Goal: Copy out every line of the records below that contains the word "height". Case counts.

--- begin ---

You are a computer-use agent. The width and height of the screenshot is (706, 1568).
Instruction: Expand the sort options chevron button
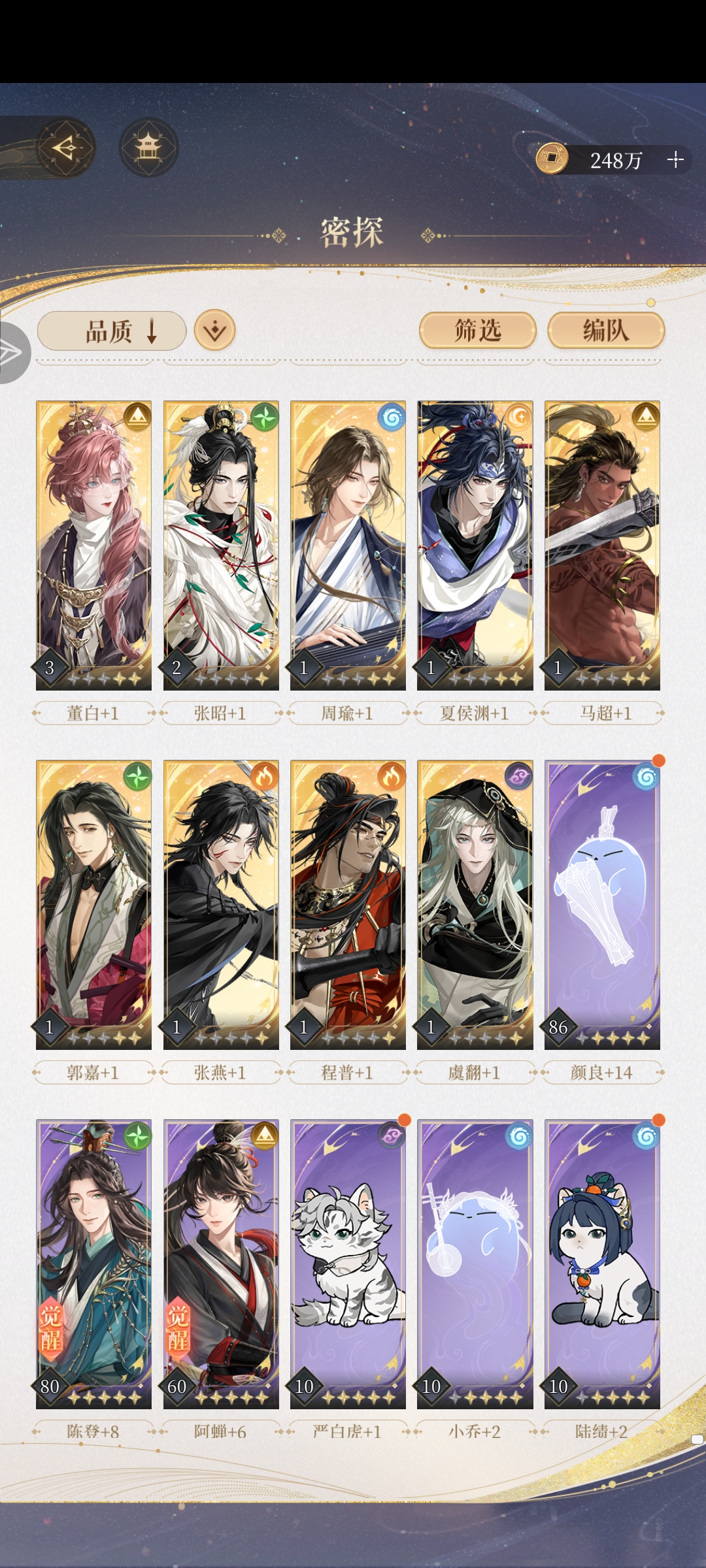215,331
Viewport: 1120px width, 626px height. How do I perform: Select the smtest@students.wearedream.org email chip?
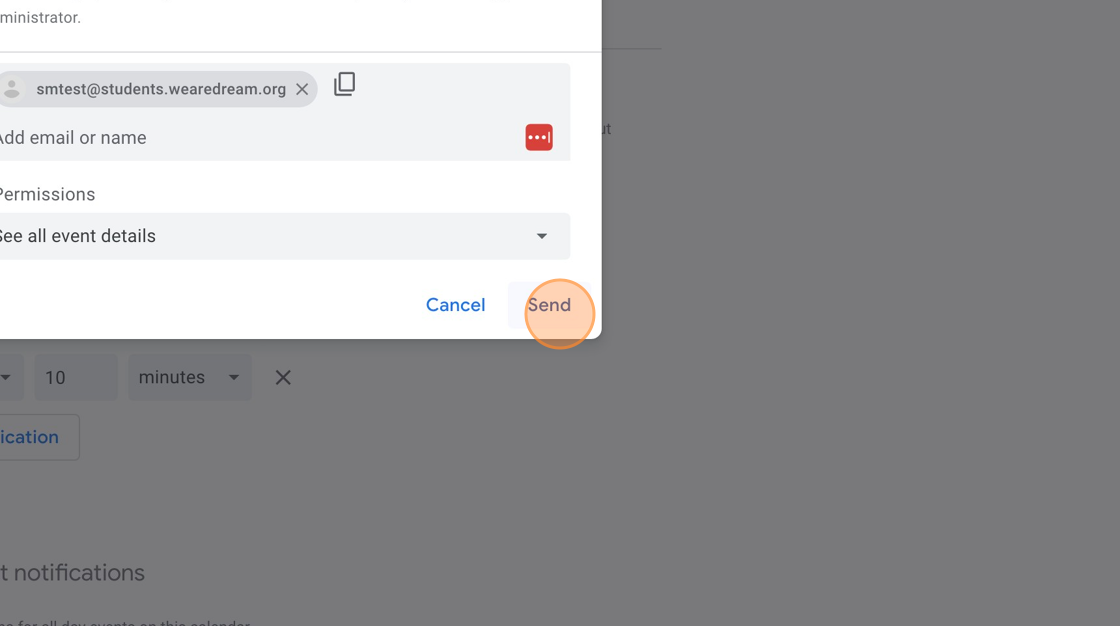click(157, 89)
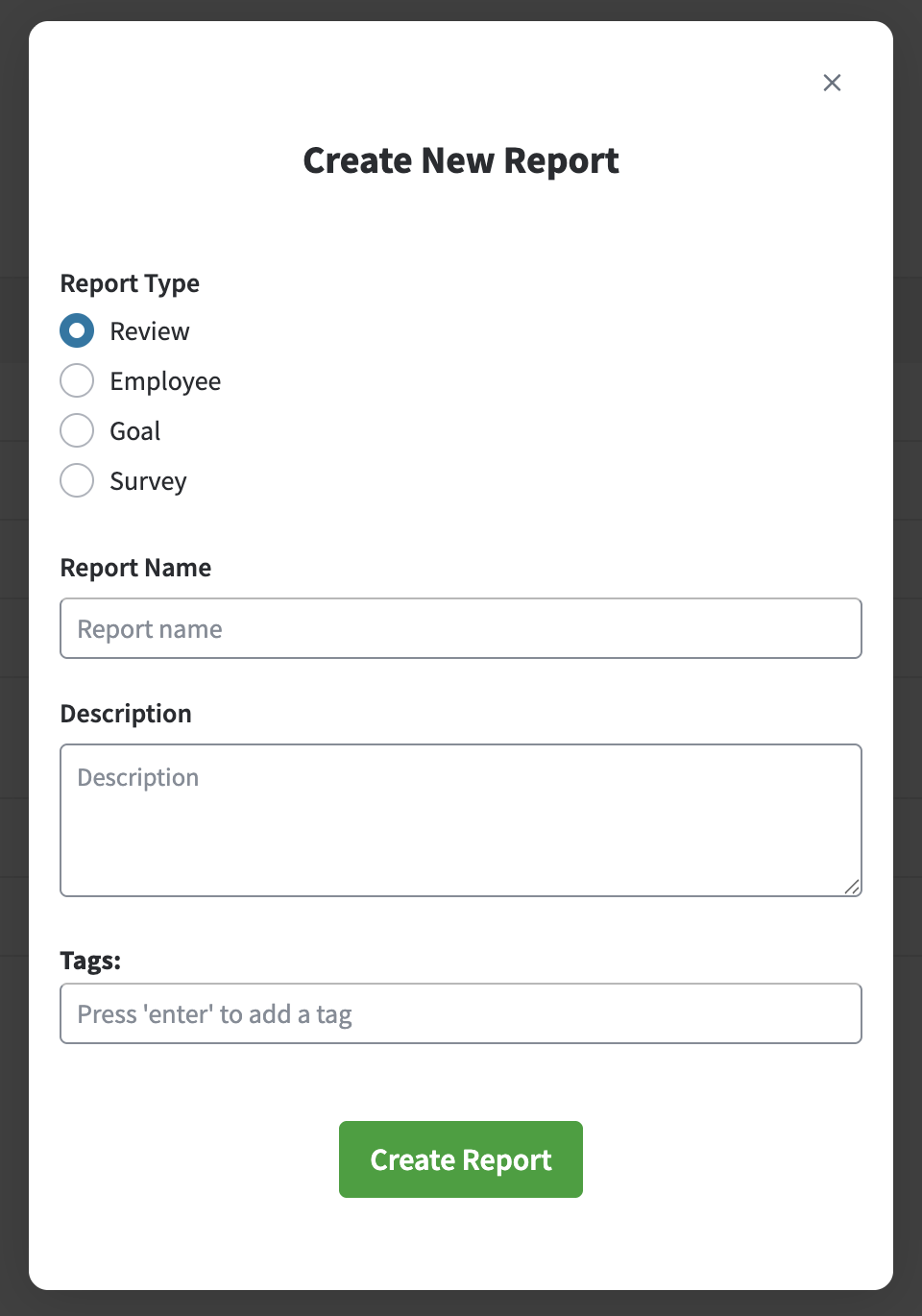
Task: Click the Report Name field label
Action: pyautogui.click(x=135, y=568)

--- end ---

Expected answer:
You are a computer-use agent. The width and height of the screenshot is (706, 1568).
Viewport: 1120px width, 626px height. How do I perform: Select the smtest@students.wearedream.org email chip?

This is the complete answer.